I used to make mixtapes, and there's an art form to making an epic tape. It's about what songs you put on the tape and the arrangement. Tapes came in three running lengths. 120 minutes tapes were too long, you end up using filler songs to elapse the time. 60 minute tapes were good for gym workouts, short and snappy. 90 minute tapes were the holy grail. Long enough for a good car journey but not too long you start fast forwarding tracks. I used to title my tapes, my crowning glory mixtape was called: Temptations. My cousin Kris's ex girlfriend Nia used to get her hair dressed by mother every week.
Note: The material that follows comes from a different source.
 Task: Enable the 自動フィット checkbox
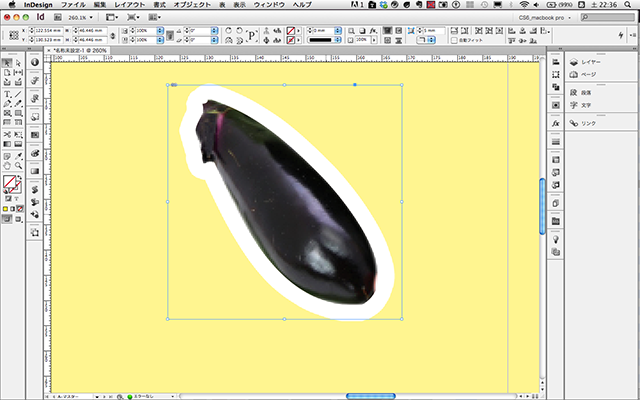pyautogui.click(x=452, y=41)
She asked me to make a her tape but it had to have Jagged Edge's "Promise" recorded on it. I set to work as she was getting her hair done. Three hours later, the tape was done. Over ear headphones donned, CD's scattered all over the floor; inlays everywhere. My cousin Olivia was staying with us, I even borrowed her CDs to contribute to this tape. The track listing written out on the back, all stickers applied to the tape, recording tab broken to prevent accidental erasure. It was complete. I handed it to her once her hair was done. She was shocked I had done it so quick. Nia said jokingly "It better be good". I said confidently, "It is, see you next week". One week later Nia walked in with her friend. The first thing her friend said was: " Can you make me a tape please but this time with Lauyrn Hill's Ex-Factor?". Nia remarked, "He needs to make version two of mine first". I started charging for mixtapes after this point.

More posts from me...

Coming soon...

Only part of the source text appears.